■ Written request 1
List the seven dimensions of the rubric used in the code review that the article below on moving from code review to production in 48 hours describes.

**** Provided passage ****

From Code Review to Production in 48 Hours

A code review graded a codebase at C. Forty-eight hours later, the same codebase was in production with security hardening, a rich text editor, Google Drive integration, PDF and EPUB export, progressive AI features, and 179 tests across frontend and backend. Thirty-one pull requests merged across two days.

The codebase was an iPad-first writing app for nonfiction authors. It had an existing foundation - authentication, basic editor, chapter structure - but the code review exposed real problems. A D in testing. Cs in security, architecture, and code quality. Drive query injection vectors in the Google Drive integration. A monolithic page component north of 1,200 lines. Near-zero test coverage on critical paths.

What happened next was not a hackathon. It was a structured sprint where the code review findings became the work queue, ordered by severity, and AI agents worked through it systematically.

The Code Review as Sprint Plan

Most code reviews produce a document that sits in a wiki. Someone reads it, nods, and adds items to a backlog that competes with feature work for prioritization. The findings age. The context fades. Three months later, the missing tests are still missing.

We treated the code review differently. The seven-dimension rubric - architecture, security, code quality, testing, dependencies, documentation, standards compliance - produced graded findings with concrete thresholds. Each finding mapped directly to a unit of work. The grades determined the order.

Testing got a D - near-total absence of test coverage across both frontend and backend, with zero frontend tests and no tests for core business logic. Security got a C, with Drive query injection vectors, missing Content Security Policy headers, no rate limiting, and unvalidated OAuth redirect URIs. These became the first PRs of the sprint - not because security is abstractly important, but because a D in any dimension pulls the overall grade downward regardless of everything else. Fix the D first, and every subsequent PR improves the codebase from a higher baseline.

Architecture got a C. The main page component was over 1,000 lines, mixing editor logic, settings management, AI features, and export handling in a single file. This informed the refactoring strategy throughout the sprint - every feature PR was an opportunity to extract, not accumulate.

The code review did not just tell us what was wrong. It told us what to fix first.

Day 0: Security Foundation

The instinct with a new product sprint is to build the exciting features first. Rich text editing, AI-powered rewrites, Google Drive sync - that is the fun work. Security headers and rate limiting are not fun. They are also not optional when your code review hands back Cs and Ds.

****

■ Written request 2
Show every line of the entries below that contains the string "size", with case counting.

**** Data section ****

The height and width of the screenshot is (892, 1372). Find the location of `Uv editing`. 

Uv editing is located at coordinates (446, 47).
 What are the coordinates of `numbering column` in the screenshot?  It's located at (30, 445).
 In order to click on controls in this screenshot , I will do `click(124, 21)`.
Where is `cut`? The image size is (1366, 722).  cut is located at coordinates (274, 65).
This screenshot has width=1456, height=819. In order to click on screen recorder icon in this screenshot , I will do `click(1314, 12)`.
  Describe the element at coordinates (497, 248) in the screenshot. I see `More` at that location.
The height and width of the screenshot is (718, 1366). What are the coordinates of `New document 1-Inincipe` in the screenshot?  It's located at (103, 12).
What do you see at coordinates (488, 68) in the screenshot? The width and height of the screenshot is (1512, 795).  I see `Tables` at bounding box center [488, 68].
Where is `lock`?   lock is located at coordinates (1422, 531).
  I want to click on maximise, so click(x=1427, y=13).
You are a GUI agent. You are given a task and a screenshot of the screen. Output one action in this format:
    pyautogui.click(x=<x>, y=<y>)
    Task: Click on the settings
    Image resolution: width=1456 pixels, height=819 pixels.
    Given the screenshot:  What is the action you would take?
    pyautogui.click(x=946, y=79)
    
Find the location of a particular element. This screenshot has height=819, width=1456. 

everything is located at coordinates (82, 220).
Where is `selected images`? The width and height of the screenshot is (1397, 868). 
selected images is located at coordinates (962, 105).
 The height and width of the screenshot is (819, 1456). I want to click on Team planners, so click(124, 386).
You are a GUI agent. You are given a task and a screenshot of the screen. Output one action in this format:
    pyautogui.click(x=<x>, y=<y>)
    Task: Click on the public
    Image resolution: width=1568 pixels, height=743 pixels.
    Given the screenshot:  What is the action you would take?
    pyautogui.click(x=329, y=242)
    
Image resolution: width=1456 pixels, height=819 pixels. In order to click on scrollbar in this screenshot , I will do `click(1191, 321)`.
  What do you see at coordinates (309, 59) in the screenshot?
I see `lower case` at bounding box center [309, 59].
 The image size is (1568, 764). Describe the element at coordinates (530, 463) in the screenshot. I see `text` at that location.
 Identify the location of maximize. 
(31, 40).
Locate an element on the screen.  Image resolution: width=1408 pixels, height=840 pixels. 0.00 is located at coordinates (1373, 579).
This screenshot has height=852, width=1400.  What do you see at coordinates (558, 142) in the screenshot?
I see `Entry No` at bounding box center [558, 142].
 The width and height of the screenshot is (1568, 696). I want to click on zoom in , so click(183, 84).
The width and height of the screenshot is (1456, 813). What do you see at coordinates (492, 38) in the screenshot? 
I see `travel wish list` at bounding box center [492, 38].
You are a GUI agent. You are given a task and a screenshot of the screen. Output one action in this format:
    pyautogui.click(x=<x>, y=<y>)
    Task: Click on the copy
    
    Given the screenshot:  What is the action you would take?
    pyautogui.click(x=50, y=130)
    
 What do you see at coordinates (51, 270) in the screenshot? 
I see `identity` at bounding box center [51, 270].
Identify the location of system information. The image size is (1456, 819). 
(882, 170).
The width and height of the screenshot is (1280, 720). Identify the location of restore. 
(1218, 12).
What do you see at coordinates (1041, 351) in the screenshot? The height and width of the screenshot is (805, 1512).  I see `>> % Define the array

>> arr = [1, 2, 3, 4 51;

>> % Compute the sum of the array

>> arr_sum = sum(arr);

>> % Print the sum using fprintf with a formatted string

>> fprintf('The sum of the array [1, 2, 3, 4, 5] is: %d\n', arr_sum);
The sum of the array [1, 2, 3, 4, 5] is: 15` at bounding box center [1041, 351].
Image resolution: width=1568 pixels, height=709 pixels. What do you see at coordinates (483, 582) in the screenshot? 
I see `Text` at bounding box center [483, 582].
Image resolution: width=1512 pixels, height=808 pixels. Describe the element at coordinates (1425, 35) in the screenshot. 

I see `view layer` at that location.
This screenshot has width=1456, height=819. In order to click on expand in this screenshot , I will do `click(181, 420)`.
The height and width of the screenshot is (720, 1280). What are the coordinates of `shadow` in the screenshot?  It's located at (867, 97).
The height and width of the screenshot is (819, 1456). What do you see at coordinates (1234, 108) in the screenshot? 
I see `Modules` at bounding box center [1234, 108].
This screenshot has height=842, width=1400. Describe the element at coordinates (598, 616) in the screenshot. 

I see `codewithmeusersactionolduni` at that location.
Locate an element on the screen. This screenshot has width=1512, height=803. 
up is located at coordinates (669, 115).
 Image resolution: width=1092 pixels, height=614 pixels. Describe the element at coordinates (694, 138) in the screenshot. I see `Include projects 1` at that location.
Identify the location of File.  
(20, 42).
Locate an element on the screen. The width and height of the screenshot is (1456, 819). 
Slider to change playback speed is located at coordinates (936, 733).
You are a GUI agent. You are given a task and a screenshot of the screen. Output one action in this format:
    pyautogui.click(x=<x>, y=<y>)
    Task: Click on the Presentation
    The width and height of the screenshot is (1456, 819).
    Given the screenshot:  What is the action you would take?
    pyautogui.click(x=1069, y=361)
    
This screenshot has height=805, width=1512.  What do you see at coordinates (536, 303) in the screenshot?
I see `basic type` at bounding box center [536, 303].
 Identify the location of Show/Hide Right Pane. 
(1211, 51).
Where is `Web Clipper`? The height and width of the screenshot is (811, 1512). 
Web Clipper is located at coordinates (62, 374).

****

■ Exercise response 1
Architecture, security, code quality, testing, dependencies, documentation, and standards compliance.

■ Exercise response 2
Where is `cut`? The image size is (1366, 722).  cut is located at coordinates (274, 65).
 The image size is (1568, 764). Describe the element at coordinates (530, 463) in the screenshot. I see `text` at that location.
Identify the location of system information. The image size is (1456, 819). 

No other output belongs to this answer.